Little has been reported about the possibility, but what little information is out there, is dire enough. From Haifa to Hertzliya, residents are talking about evacuating their homes in the event that the anticipated air pollution drifts through their home towns.
Eco-organizations such as Home Guardians and Zalul cite other concerns. It’s expected that during the initial stages of gas production, huge quantities of toxic emissions will be pumped directly into the atmosphere in not one, but two 8-hour waves over Israel’s northern coast. The estimated volume of airborne substances emitted over those hours could equal a more “acceptable” rate of pollution spread over 60 months.
“If it really does happen, I’ll pack the kids up and take a train to my parent’s house near Tel Aviv,” my friend told me confidently. She couldn’t imagine the panic and hysteria at the train station as hundreds of families try to escape at the same time, in the event of a catastrophe.
The Leviathan gas field is the largest discovered worldwide to date. It’s estimated to contain up to 605 billion cu.m. of gas, enough to supply homes for 65 years. Exports of gas from the Leviathan and Tamar gas reservoirs will begin in January 2020 to Egypt and Jordan. The deal is valued at $15 billion.
“A short time ago, I signed an approval for the export of natural gas from Israel to Egypt,” said Energy Minister Yuval Steinitz. “In doing so, Israel becomes – for the first time in its history – an energy exporter and an important partner in the regional energy market.
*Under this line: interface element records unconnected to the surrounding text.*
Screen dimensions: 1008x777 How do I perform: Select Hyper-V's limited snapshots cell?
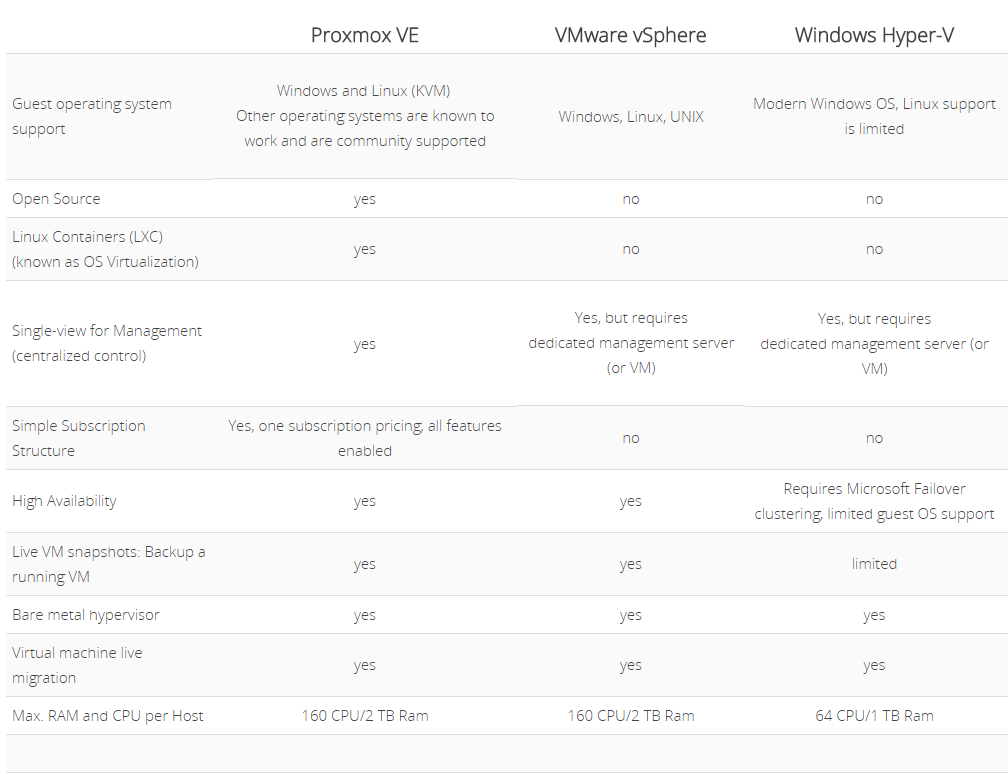tap(874, 564)
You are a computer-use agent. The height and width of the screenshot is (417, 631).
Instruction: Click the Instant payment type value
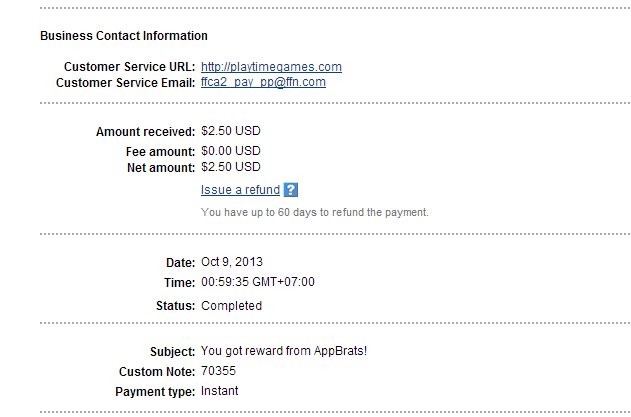coord(220,391)
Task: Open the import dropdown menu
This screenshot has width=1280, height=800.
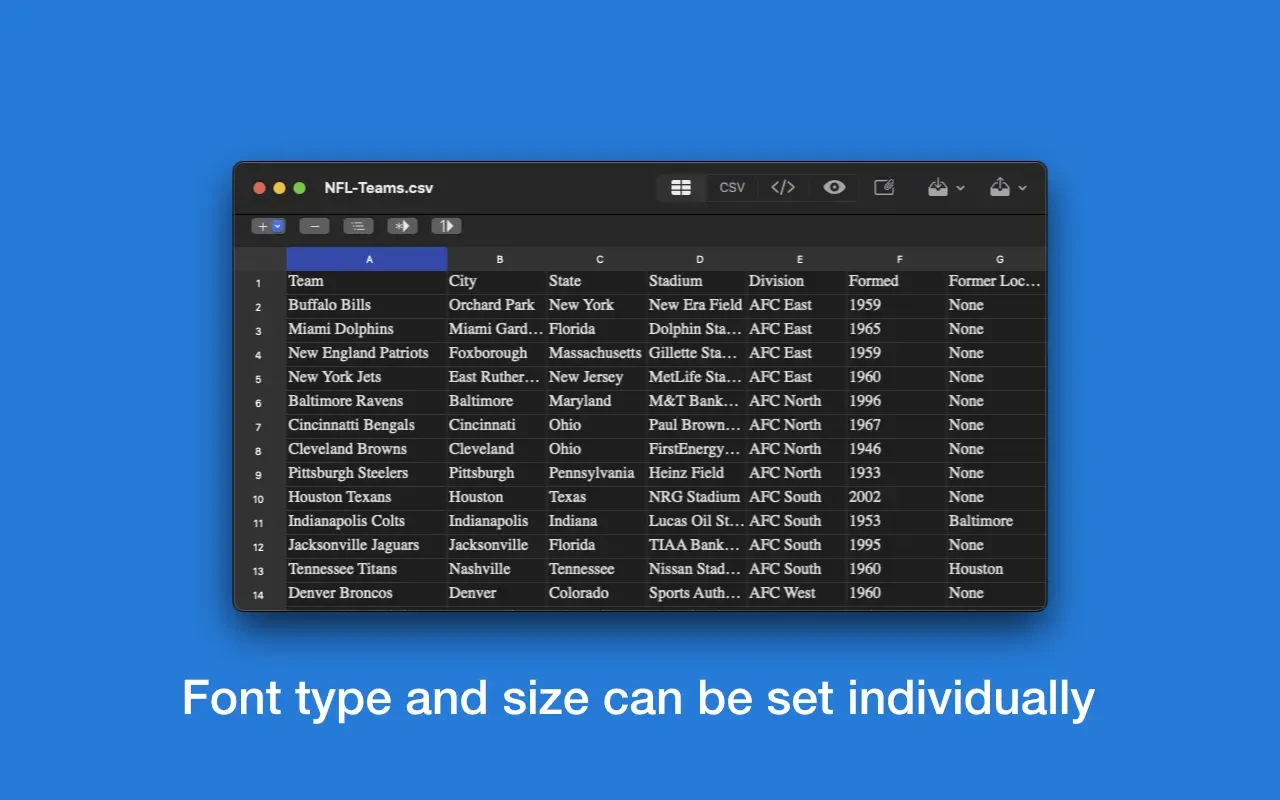Action: coord(945,188)
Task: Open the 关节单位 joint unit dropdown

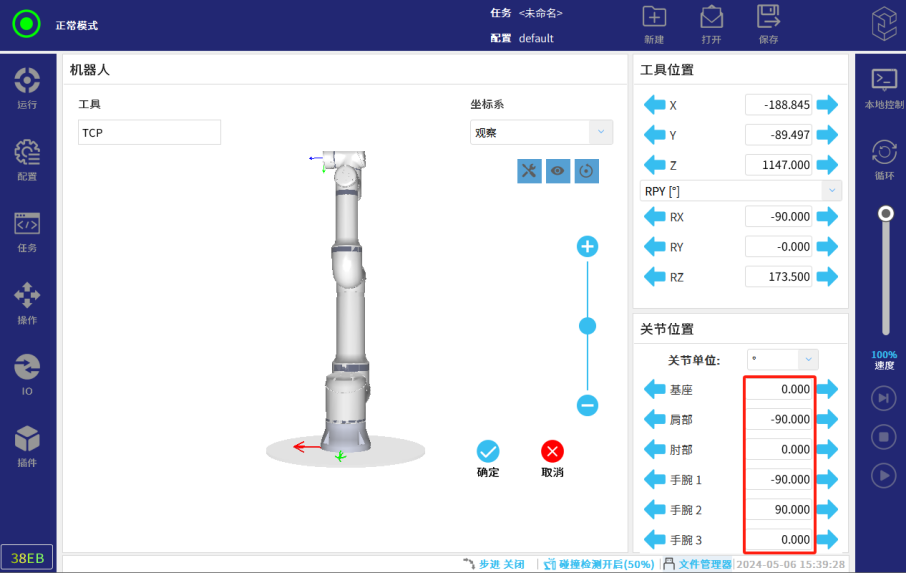Action: [782, 359]
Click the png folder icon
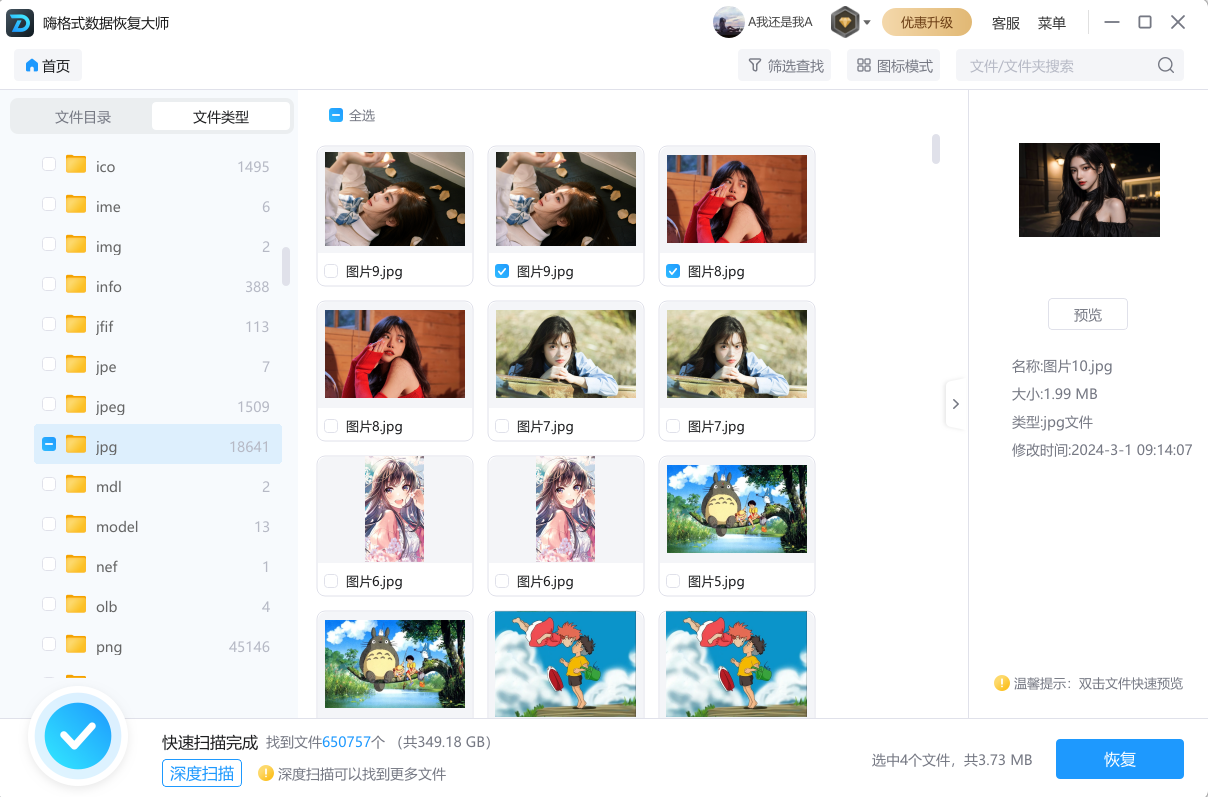The height and width of the screenshot is (797, 1208). tap(76, 645)
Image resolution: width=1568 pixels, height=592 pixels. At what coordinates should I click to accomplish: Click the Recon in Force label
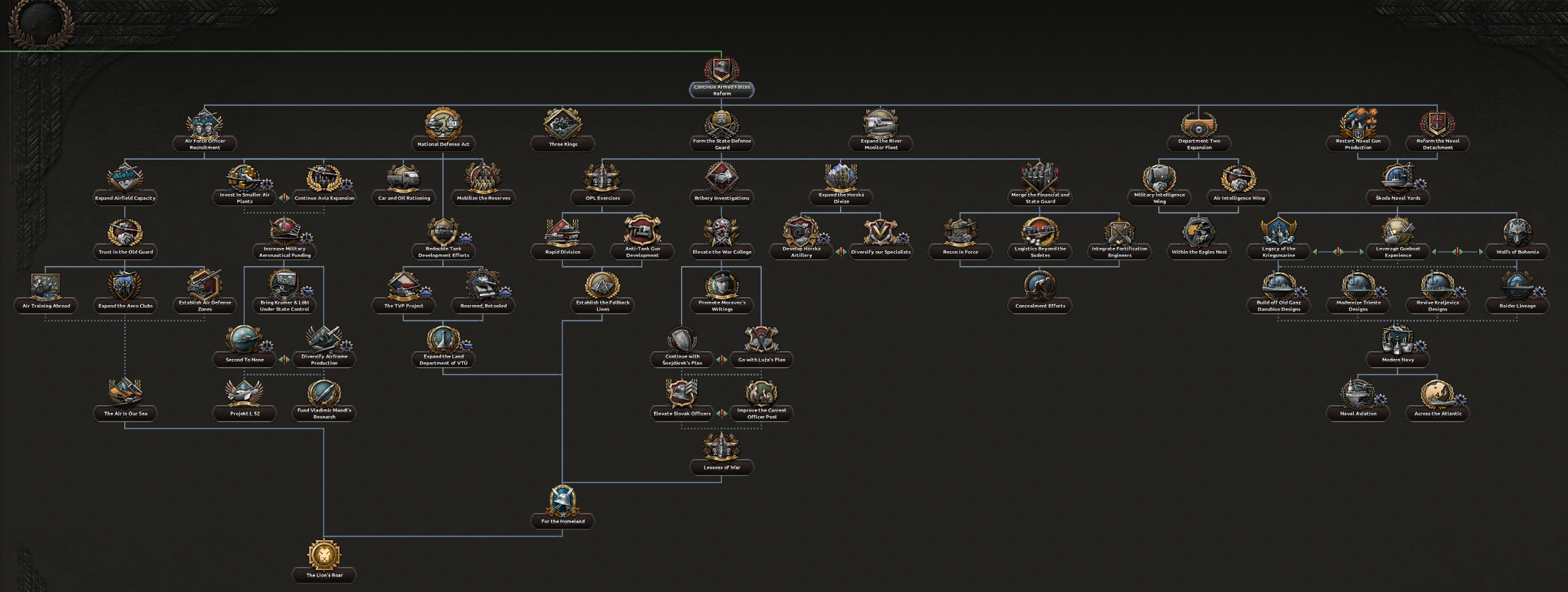(960, 252)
“The export of gas to Egypt, from the Leviathan and Tamar reservoirs, is the most significant economic cooperation between Israel and Egypt since the peace agreement was signed between the countries. This is a historic milestone for the State of Israel. The natural gas revolution makes us an energy superpower and will enable not only huge revenues for the country, but also a dramatic reduction in air pollution.”
Steinitz was referring to becoming independent of energy from coal, itself a heavily polluting industry.
The Environmental Protection Ministry has said that the company can emit up to 49 metric tonnes (54 US tons) of volatile organic compounds, excluding methane but including toxins such as nitrogen oxides and sulfur dioxide during the commissioning period, including 153 kilograms (337 pounds) of carcinogenic benzene.
What is holding back the flow of this information to the public? Newspapers have reported on the the Leviathan gas field, its potential for good and for harm too, but the public has received no warning about the potential deadly waves of toxins. Only residents, messaging each other on WhatsApp groups, gather up scraps of information and pass them around.
“Supposedly releasing a massive ton of Benzene from 6 a.m. tomorrow,” posts a man in a WhatsApp message. “Region highly at risk between Haifa and Hertzliya. I live in Haifa and my wife is pregnant. Taking no risks and coming to Tel Aviv tonight for the next few days.”
Is the lack of warning a government move to prevent panic? Or is the consideration not to delay the start of operations because of the big money involved? And what security concerns can top the potential dangers of exposing large populations to toxic gases over 16 hours? The scenario is as dire and dystopian as any science fiction movie. And it might happen this week.
Green Prophet will continue to report as events unfold. Let’s hope for the best.